Earnings from Netflix, Facebook, Alphabet, Amazon and Apple are around the corner. They’ll be eager to prove to investors that they can get back on the growth track. They’d better.

FAANG stocks will start reporting soon and they are ready to show investors that previous earnings blips are nothing more. How patient will investors be this time?

It is all about the banks right now, but starting next week, earnings will begin to trickle in from some of the most popular and best performing media and technology stocks.

They’d better bring their game.

That is the opinion of Russ Mould, investment director at U.K.-based investor platform AJ Bell. In the past year, the aggregate market capitalization of Facebook, Amazon, Apple, Netflix and Google-parent Alphabet—collectively known as FAANG stocks—has climbed 45%, or nearly $1.3 trillion, he notes.

“This combination of soaring share prices and sliding earnings mean that the FAANGs [as] a group have been hugely re-rated from 21 times earnings for 2020 to nearly 30 times now,” Mould said in a note.

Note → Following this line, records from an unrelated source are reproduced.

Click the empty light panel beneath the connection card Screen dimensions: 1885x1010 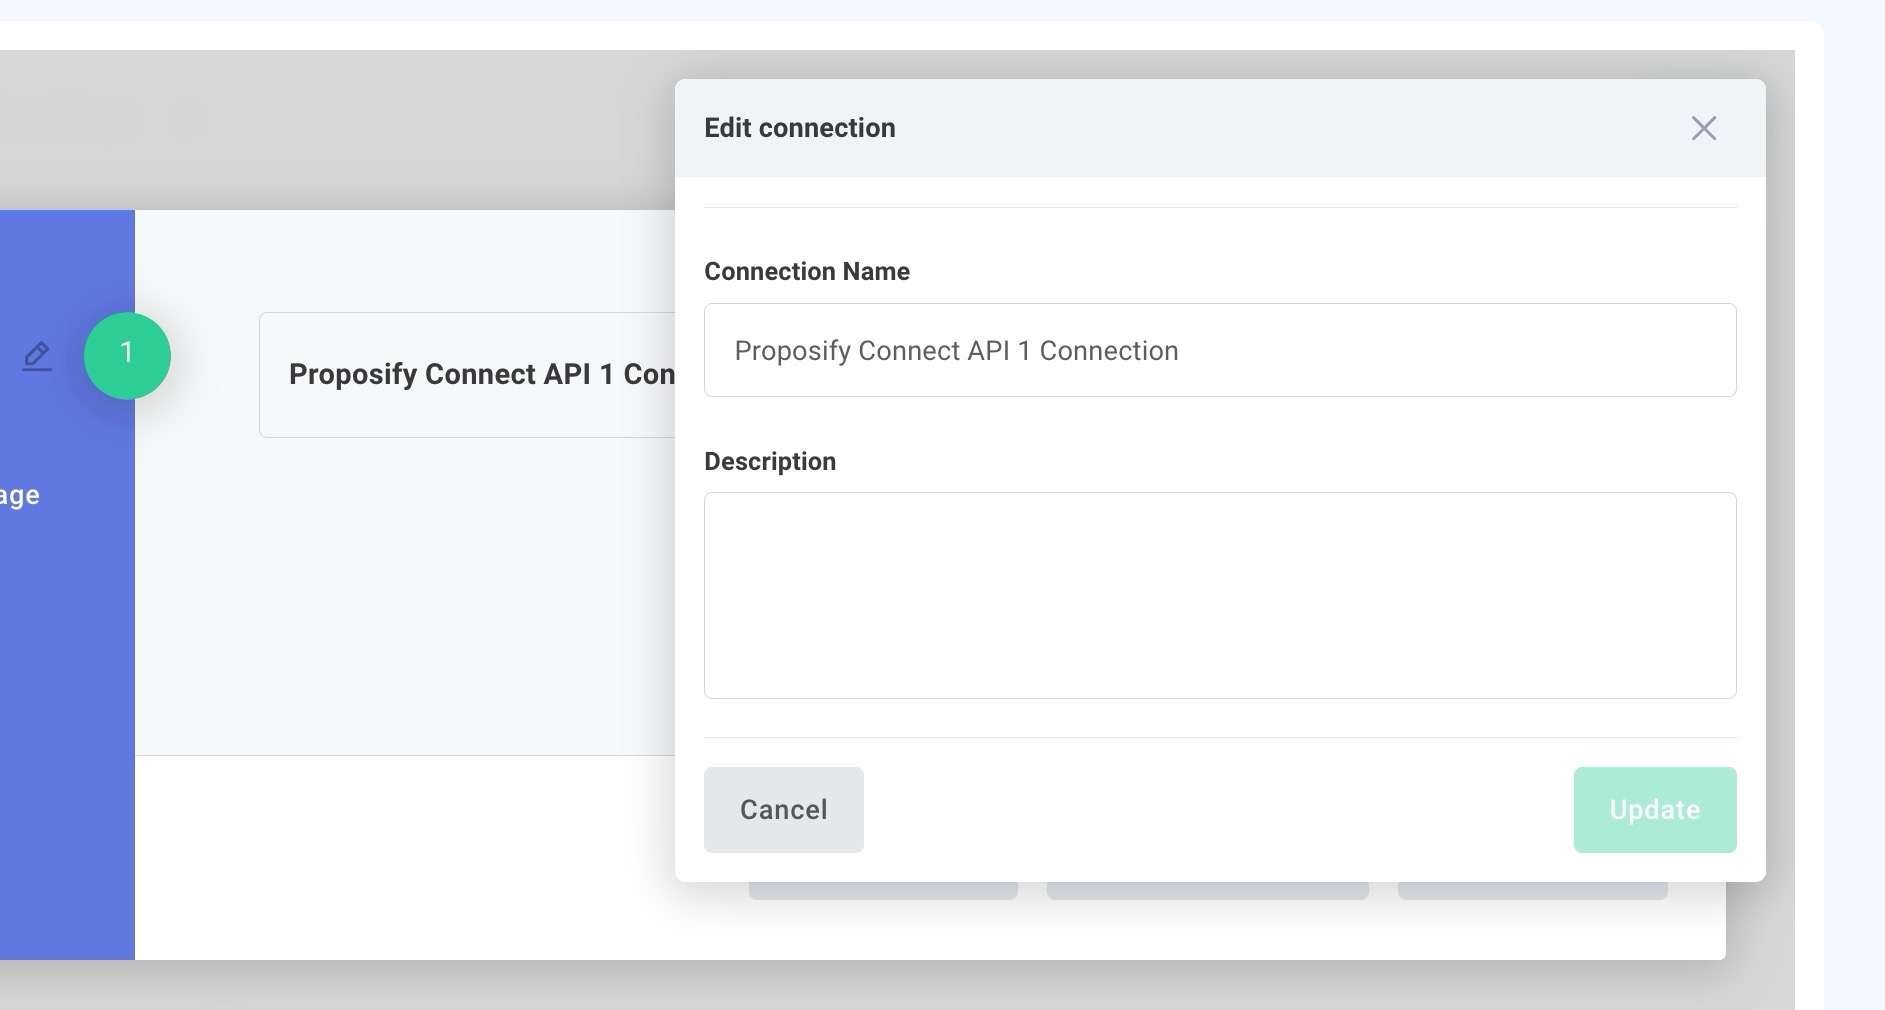[400, 600]
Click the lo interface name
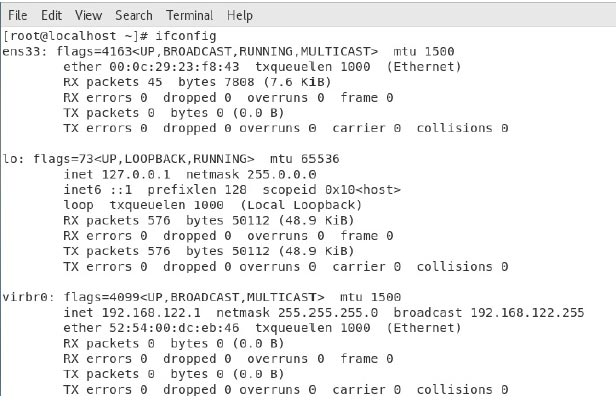 click(11, 159)

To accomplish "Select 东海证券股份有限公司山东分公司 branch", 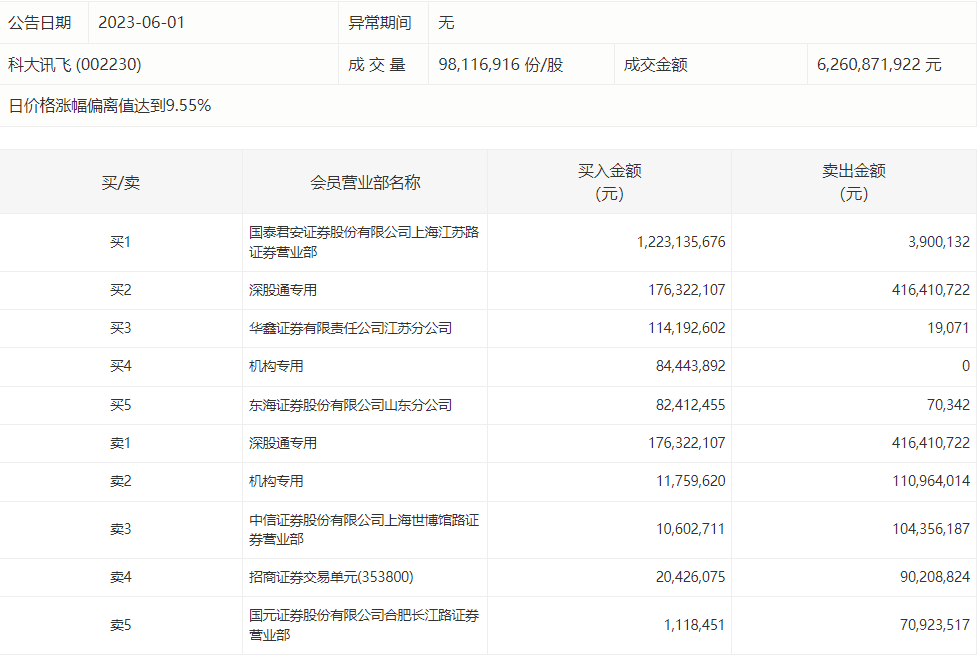I will pyautogui.click(x=350, y=405).
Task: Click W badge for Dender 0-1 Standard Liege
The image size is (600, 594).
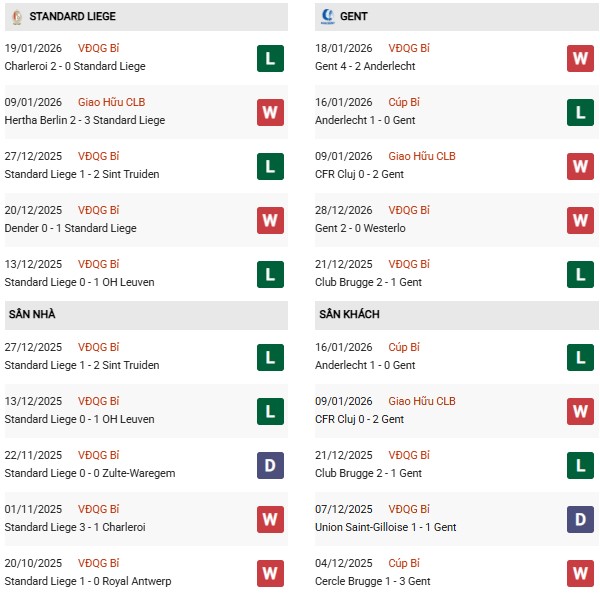Action: tap(269, 220)
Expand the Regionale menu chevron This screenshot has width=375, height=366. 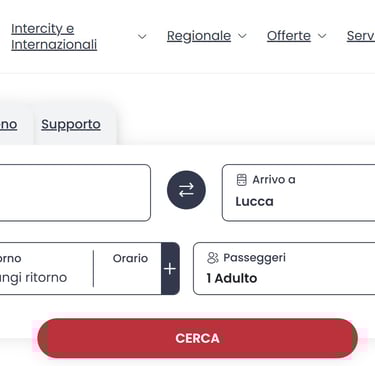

Thus, the coming reporting season for this group of stocks will see them trying to show that “the earnings blips of the past 12 to 18 months are just that,” he said.

Earnings aggregates for the FAANG group have come down a collective 8% for 2019 and 7% for 2020, reflecting smartphone saturation and slower upgrade cycles for companies like Apple, and increased investment in content, customers, etc., Mould noted. Investors have been forgiving, but expect these outlays will fire up earnings growth.

“Even if earnings forecasts have dropped slightly in the past year, analysts and investors continue to expect rapid progress going forward,” he said. And that’s a rare thing in the current low-growth, low inflation and low-interest rate environment, making these firms prized cows among investors, he noted.

Of course, buybacks help. Mould noted that the FAANGs collectively returned $83 billion to shareholders in the first nine months of 2019, which should put them on pace to beat the $93 billion earned back in 2018.

For now, he said, even if these well-known names disappoint in the short term, the higher valuations climb, the less forgiving investors will be. And rightly so.

Netflix is trading around 61 times forward 2021 earnings, and Amazon at 71.3 times. And they have lagged behind the pack as far as share performance over the last year. Investors clearly want to keep the faith in these stocks, but show-me time is getting closer.